[Stored data entries]

-.-.-

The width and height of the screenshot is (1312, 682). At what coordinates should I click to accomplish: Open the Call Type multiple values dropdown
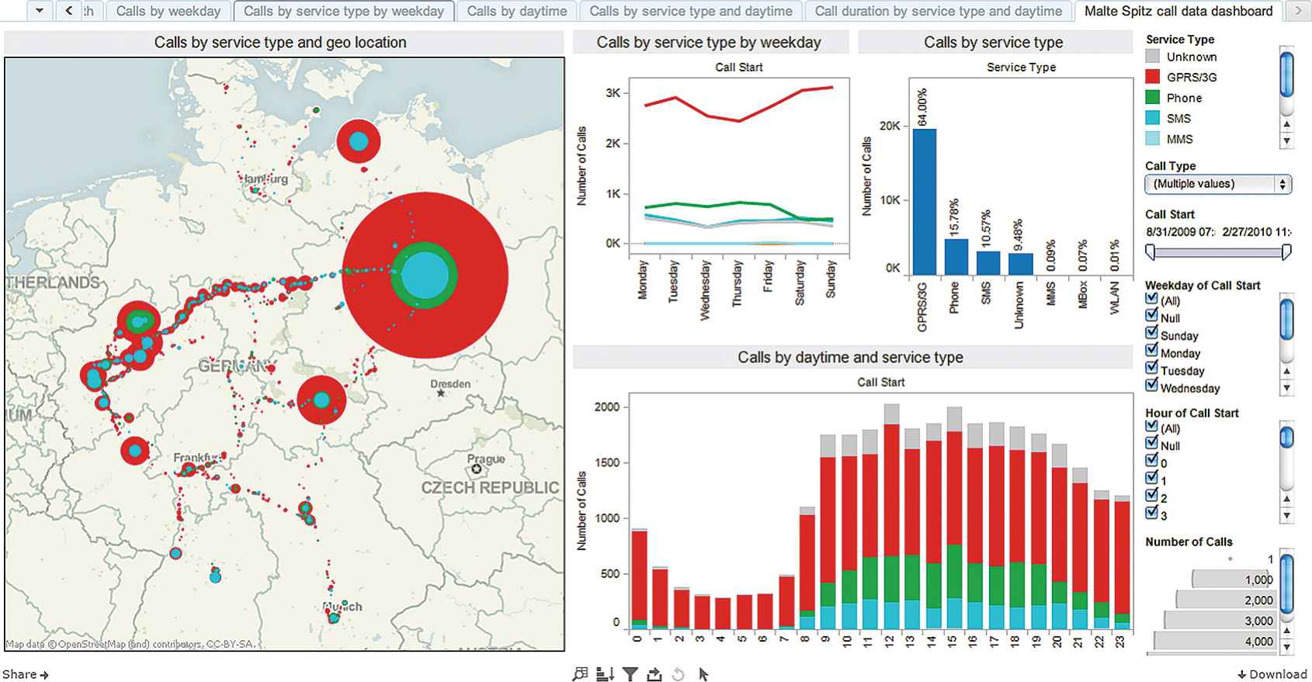point(1217,184)
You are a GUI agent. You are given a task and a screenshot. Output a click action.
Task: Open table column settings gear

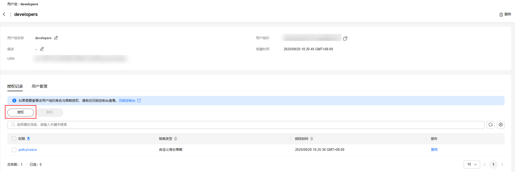click(501, 125)
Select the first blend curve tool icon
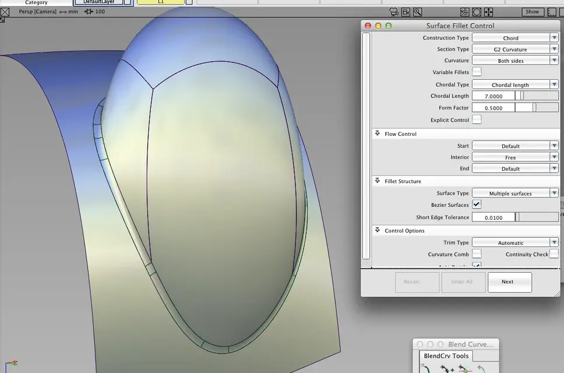The height and width of the screenshot is (373, 564). point(426,369)
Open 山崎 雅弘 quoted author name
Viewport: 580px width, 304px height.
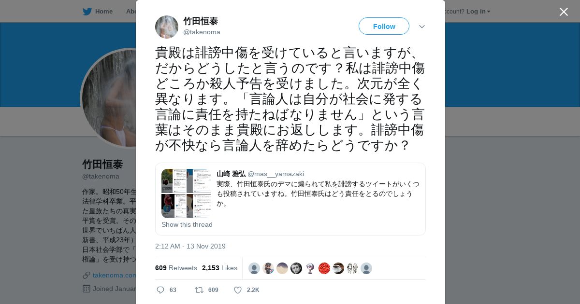(x=231, y=174)
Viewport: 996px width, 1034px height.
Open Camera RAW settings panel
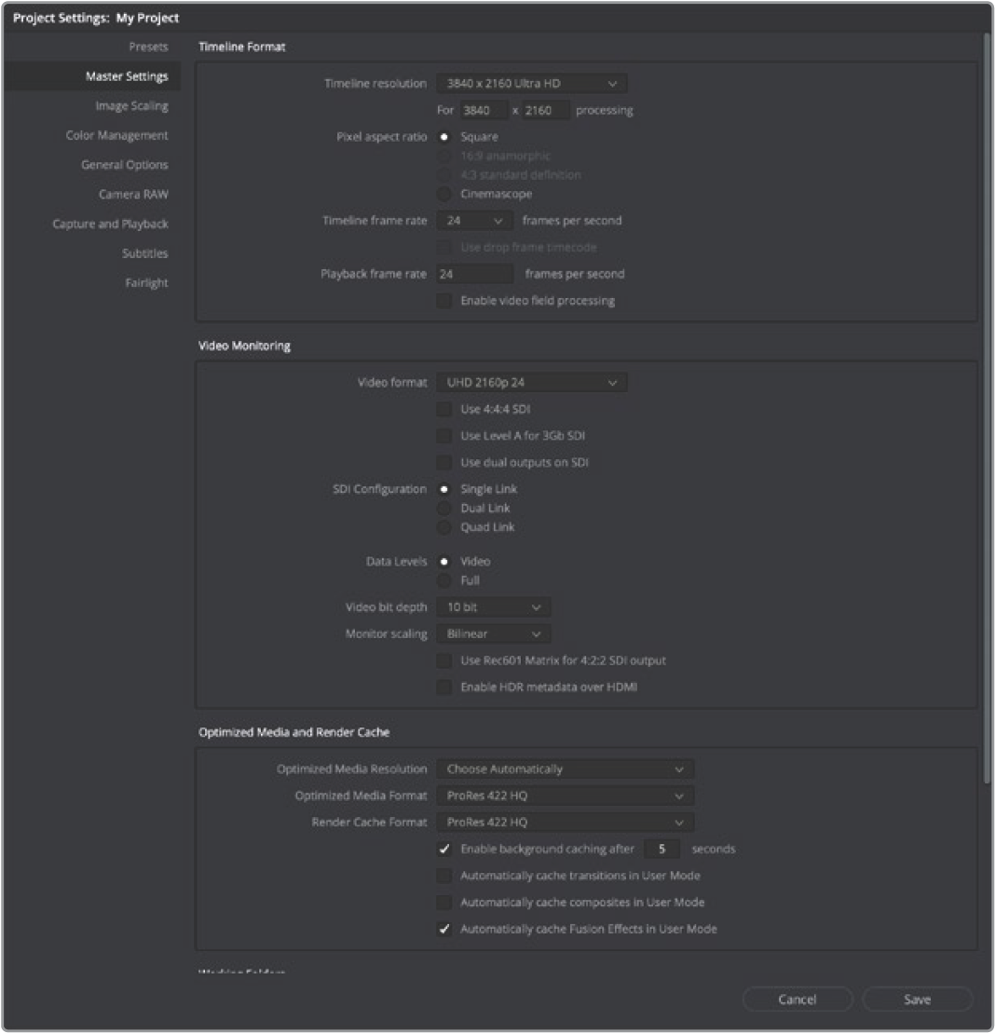pyautogui.click(x=133, y=195)
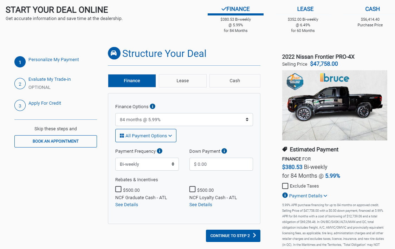Click the Down Payment amount field
This screenshot has height=249, width=395.
tap(221, 164)
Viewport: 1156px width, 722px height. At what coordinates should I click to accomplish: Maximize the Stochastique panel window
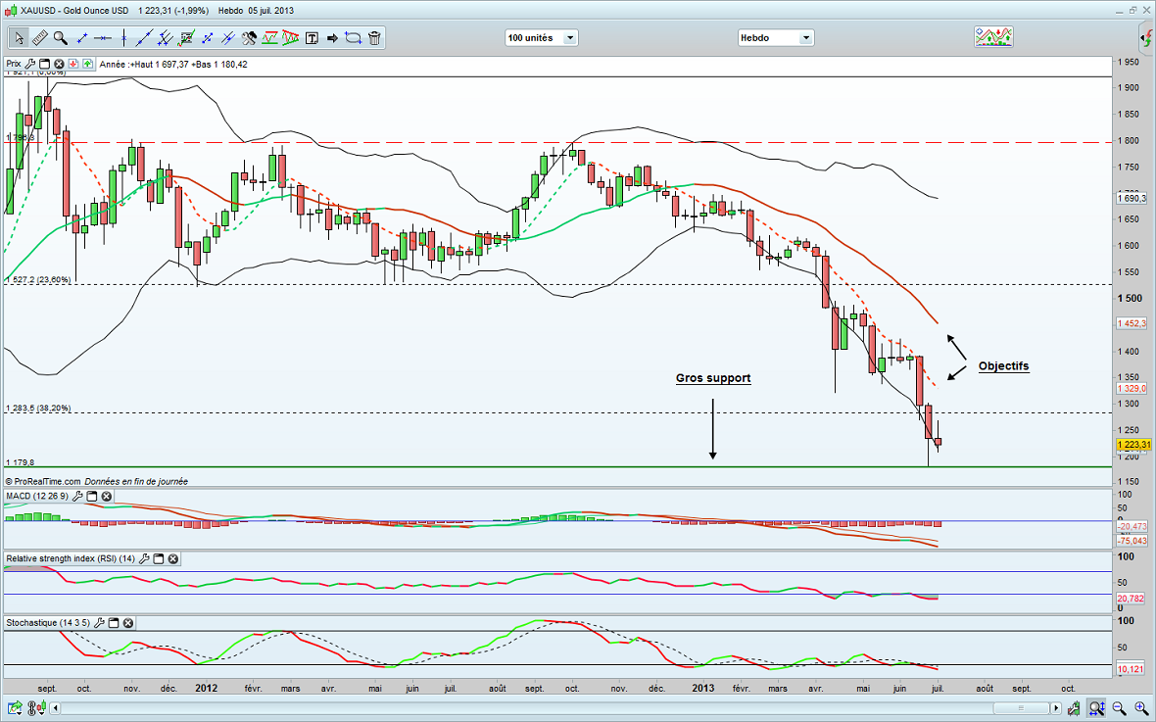[x=113, y=622]
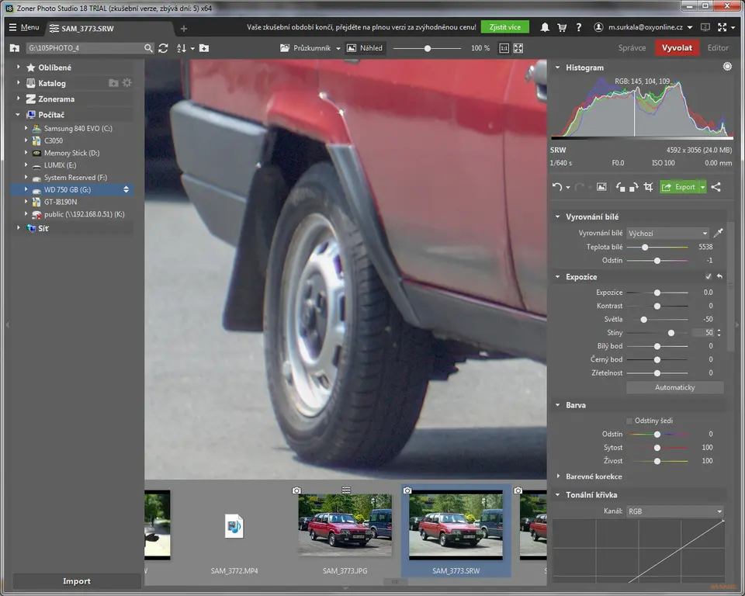Click the refresh folder icon
Viewport: 745px width, 596px height.
(x=163, y=48)
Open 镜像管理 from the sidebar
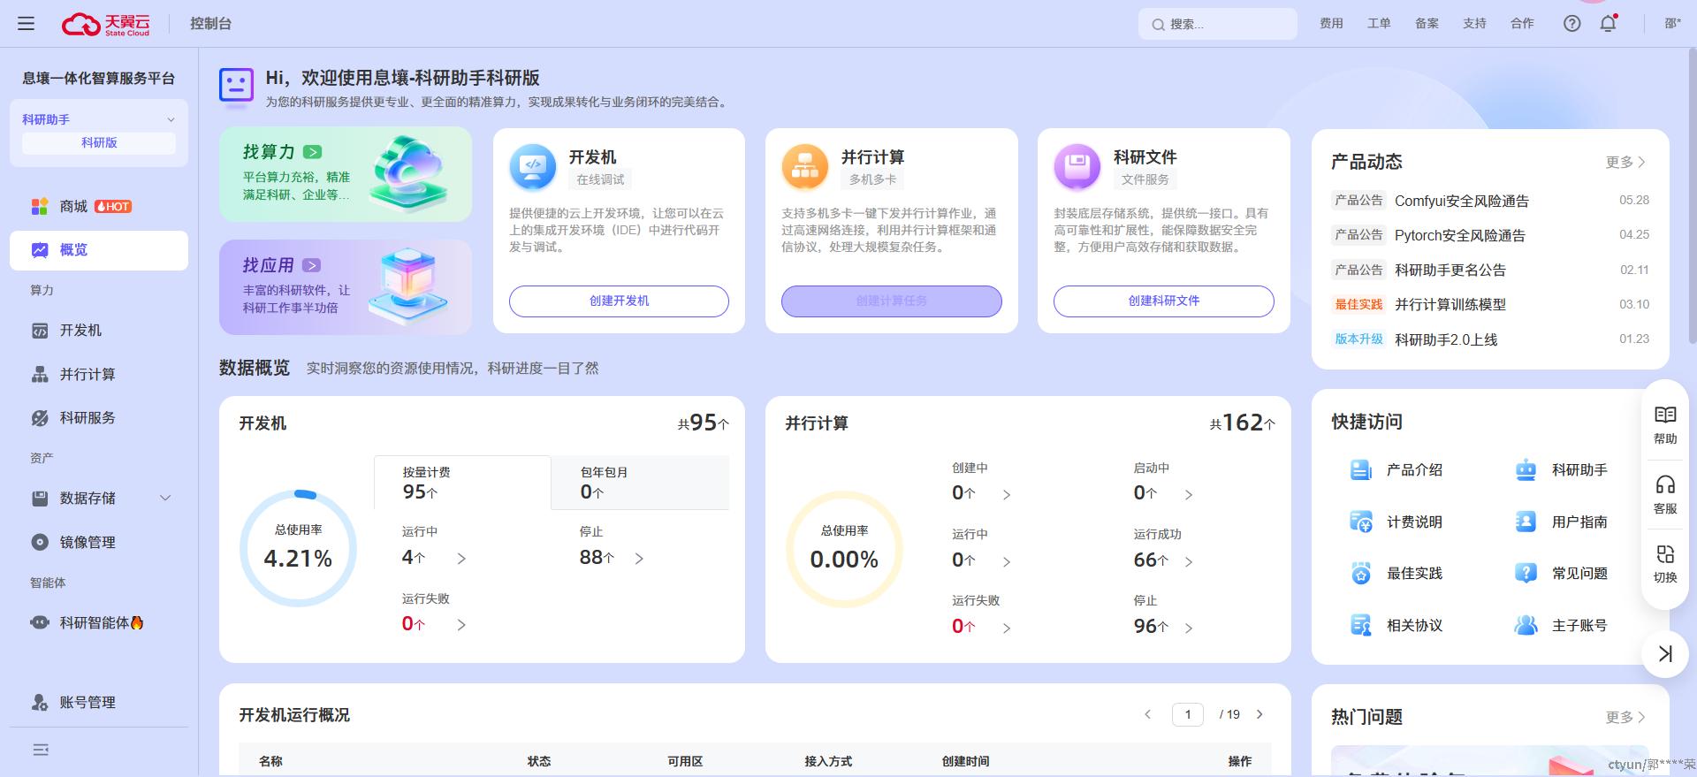 (x=87, y=542)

-.-.-

> _Task description_: All entries should be given again exactly, except that pictures are to be excluded.

> _Your solution_:
The width and height of the screenshot is (1312, 682). At what coordinates should I click to accomplish: Open the Call Type multiple values dropdown
point(1217,184)
You are a GUI agent. You are given a task and a screenshot. Output a click action.
Task: Open table column settings gear

click(501, 125)
Select the first blend curve tool icon
The height and width of the screenshot is (373, 564). point(426,369)
Open 山崎 雅弘 quoted author name
Viewport: 580px width, 304px height.
(x=231, y=174)
Viewport: 996px width, 1034px height.
Open Camera RAW settings panel
pyautogui.click(x=133, y=195)
Click the Down Payment amount field
This screenshot has height=249, width=395.
tap(221, 164)
Viewport: 1156px width, 722px height. At what coordinates should I click to accomplish: Maximize the Stochastique panel window
[x=113, y=622]
Click the refresh folder icon
Viewport: 745px width, 596px height.
(x=163, y=48)
Open 镜像管理 from the sidebar
 (x=87, y=542)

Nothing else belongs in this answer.